* _YOUR ASSIGNMENT_
So that nothing is lost, write out all the lines below exactly.

[Pixel coordinate grounding data]

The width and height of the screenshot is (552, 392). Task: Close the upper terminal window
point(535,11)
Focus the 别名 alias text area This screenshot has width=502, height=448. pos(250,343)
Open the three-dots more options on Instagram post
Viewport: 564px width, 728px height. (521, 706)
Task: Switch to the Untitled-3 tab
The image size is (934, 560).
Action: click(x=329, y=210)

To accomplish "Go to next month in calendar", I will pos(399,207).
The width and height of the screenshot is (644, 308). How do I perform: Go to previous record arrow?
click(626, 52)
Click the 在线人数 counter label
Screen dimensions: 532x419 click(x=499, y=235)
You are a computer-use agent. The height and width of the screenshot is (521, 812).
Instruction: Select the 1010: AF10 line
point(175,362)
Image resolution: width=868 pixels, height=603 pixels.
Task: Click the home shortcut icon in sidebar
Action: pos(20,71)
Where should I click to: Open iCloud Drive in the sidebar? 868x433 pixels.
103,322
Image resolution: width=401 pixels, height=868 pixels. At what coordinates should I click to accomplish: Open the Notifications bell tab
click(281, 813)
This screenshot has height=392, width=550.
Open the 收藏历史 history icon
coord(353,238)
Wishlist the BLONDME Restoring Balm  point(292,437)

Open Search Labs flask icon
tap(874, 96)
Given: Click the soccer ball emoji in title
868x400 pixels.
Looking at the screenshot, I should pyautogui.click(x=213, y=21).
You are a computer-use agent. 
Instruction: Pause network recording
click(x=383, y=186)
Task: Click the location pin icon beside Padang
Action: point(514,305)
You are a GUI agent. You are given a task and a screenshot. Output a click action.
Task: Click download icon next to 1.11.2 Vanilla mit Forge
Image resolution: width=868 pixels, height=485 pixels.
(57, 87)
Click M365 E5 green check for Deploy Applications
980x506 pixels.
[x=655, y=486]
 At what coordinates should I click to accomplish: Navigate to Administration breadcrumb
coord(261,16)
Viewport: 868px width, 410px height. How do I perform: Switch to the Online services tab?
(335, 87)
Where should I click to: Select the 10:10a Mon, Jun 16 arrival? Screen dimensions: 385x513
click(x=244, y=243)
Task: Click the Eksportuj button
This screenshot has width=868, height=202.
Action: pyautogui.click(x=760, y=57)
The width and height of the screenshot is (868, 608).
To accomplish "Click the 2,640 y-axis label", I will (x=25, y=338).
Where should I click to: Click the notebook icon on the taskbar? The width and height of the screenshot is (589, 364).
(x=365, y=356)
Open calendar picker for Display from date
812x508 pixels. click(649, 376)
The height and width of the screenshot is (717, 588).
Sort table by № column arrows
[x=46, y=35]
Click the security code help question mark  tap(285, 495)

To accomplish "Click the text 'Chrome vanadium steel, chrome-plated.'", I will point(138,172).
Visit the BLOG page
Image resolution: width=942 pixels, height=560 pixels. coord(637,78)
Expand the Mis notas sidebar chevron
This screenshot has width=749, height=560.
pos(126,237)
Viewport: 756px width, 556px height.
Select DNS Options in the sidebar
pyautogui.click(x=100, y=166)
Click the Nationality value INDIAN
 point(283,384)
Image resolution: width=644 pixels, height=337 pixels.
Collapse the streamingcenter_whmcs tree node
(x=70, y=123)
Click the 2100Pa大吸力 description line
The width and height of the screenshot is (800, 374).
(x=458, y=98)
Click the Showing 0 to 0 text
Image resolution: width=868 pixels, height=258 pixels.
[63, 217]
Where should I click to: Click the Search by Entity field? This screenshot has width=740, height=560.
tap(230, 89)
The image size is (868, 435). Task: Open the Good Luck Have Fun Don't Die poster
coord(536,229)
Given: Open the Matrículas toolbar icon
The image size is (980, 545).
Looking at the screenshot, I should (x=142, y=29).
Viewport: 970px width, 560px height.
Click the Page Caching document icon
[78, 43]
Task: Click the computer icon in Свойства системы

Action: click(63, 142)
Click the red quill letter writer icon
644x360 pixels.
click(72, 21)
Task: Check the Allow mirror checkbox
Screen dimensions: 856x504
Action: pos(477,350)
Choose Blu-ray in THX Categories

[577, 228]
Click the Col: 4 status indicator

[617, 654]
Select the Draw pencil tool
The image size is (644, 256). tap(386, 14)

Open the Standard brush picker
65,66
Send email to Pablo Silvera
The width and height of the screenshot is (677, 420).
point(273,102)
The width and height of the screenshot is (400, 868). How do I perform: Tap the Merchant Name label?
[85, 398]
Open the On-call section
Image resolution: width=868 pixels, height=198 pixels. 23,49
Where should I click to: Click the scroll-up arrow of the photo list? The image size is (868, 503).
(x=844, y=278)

* _ANSWER TO THIS PROBLEM_
The width and height of the screenshot is (552, 392). Task: Close the upper terminal window
point(535,11)
Focus the 别名 alias text area This screenshot has width=502, height=448. pos(250,343)
Open the three-dots more options on Instagram post
Viewport: 564px width, 728px height. (521, 706)
Task: Switch to the Untitled-3 tab
The image size is (934, 560).
Action: click(x=329, y=210)

To accomplish "Go to next month in calendar", I will pos(399,207).
The width and height of the screenshot is (644, 308). How do I perform: Go to previous record arrow?
click(626, 52)
Click the 在线人数 counter label
Screen dimensions: 532x419 click(x=499, y=235)
You are a computer-use agent. The height and width of the screenshot is (521, 812).
Instruction: Select the 1010: AF10 line
point(175,362)
Image resolution: width=868 pixels, height=603 pixels.
Task: Click the home shortcut icon in sidebar
Action: pos(20,71)
Where should I click to: Open iCloud Drive in the sidebar? 868x433 pixels.
103,322
Image resolution: width=401 pixels, height=868 pixels. At what coordinates should I click to accomplish: Open the Notifications bell tab
click(281, 813)
This screenshot has height=392, width=550.
Open the 收藏历史 history icon
coord(353,238)
Wishlist the BLONDME Restoring Balm  point(292,437)

Open Search Labs flask icon
tap(874, 96)
Given: Click the soccer ball emoji in title
868x400 pixels.
Looking at the screenshot, I should pyautogui.click(x=213, y=21).
You are a computer-use agent. 
Instruction: Pause network recording
click(x=383, y=186)
Task: Click the location pin icon beside Padang
Action: point(514,305)
You are a GUI agent. You are given a task and a screenshot. Output a click action.
Task: Click download icon next to 1.11.2 Vanilla mit Forge
Image resolution: width=868 pixels, height=485 pixels.
(57, 87)
Click M365 E5 green check for Deploy Applications
980x506 pixels.
[x=655, y=486]
 At what coordinates should I click to accomplish: Navigate to Administration breadcrumb
coord(261,16)
Viewport: 868px width, 410px height. How do I perform: Switch to the Online services tab?
(335, 87)
Where should I click to: Select the 10:10a Mon, Jun 16 arrival? Screen dimensions: 385x513
click(x=244, y=243)
Task: Click the Eksportuj button
This screenshot has width=868, height=202.
Action: pyautogui.click(x=760, y=57)
The width and height of the screenshot is (868, 608).
To accomplish "Click the 2,640 y-axis label", I will (x=25, y=338).
Where should I click to: Click the notebook icon on the taskbar? The width and height of the screenshot is (589, 364).
(x=365, y=356)
Open calendar picker for Display from date
812x508 pixels. click(649, 376)
The height and width of the screenshot is (717, 588).
Sort table by № column arrows
[x=46, y=35]
Click the security code help question mark  tap(285, 495)

To accomplish "Click the text 'Chrome vanadium steel, chrome-plated.'", I will point(138,172).
Visit the BLOG page
Image resolution: width=942 pixels, height=560 pixels. coord(637,78)
Expand the Mis notas sidebar chevron
This screenshot has width=749, height=560.
pos(126,237)
Viewport: 756px width, 556px height.
Select DNS Options in the sidebar
pyautogui.click(x=100, y=166)
Click the Nationality value INDIAN
 point(283,384)
Image resolution: width=644 pixels, height=337 pixels.
Collapse the streamingcenter_whmcs tree node
(x=70, y=123)
Click the 2100Pa大吸力 description line
The width and height of the screenshot is (800, 374).
(x=458, y=98)
Click the Showing 0 to 0 text
Image resolution: width=868 pixels, height=258 pixels.
[63, 217]
Where should I click to: Click the Search by Entity field? This screenshot has width=740, height=560.
tap(230, 89)
The image size is (868, 435). Task: Open the Good Luck Have Fun Don't Die poster
coord(536,229)
Given: Open the Matrículas toolbar icon
The image size is (980, 545).
Looking at the screenshot, I should (x=142, y=29).
Viewport: 970px width, 560px height.
Click the Page Caching document icon
[78, 43]
Task: Click the computer icon in Свойства системы

Action: click(63, 142)
Click the red quill letter writer icon
644x360 pixels.
click(72, 21)
Task: Check the Allow mirror checkbox
Screen dimensions: 856x504
Action: pos(477,350)
Choose Blu-ray in THX Categories

[577, 228]
Click the Col: 4 status indicator

[617, 654]
Select the Draw pencil tool
The image size is (644, 256). tap(386, 14)

Open the Standard brush picker
65,66
Send email to Pablo Silvera
The width and height of the screenshot is (677, 420).
point(273,102)
The width and height of the screenshot is (400, 868). How do I perform: Tap the Merchant Name label?
[85, 398]
Open the On-call section
Image resolution: width=868 pixels, height=198 pixels. 23,49
Where should I click to: Click the scroll-up arrow of the photo list? The image size is (868, 503).
(x=844, y=278)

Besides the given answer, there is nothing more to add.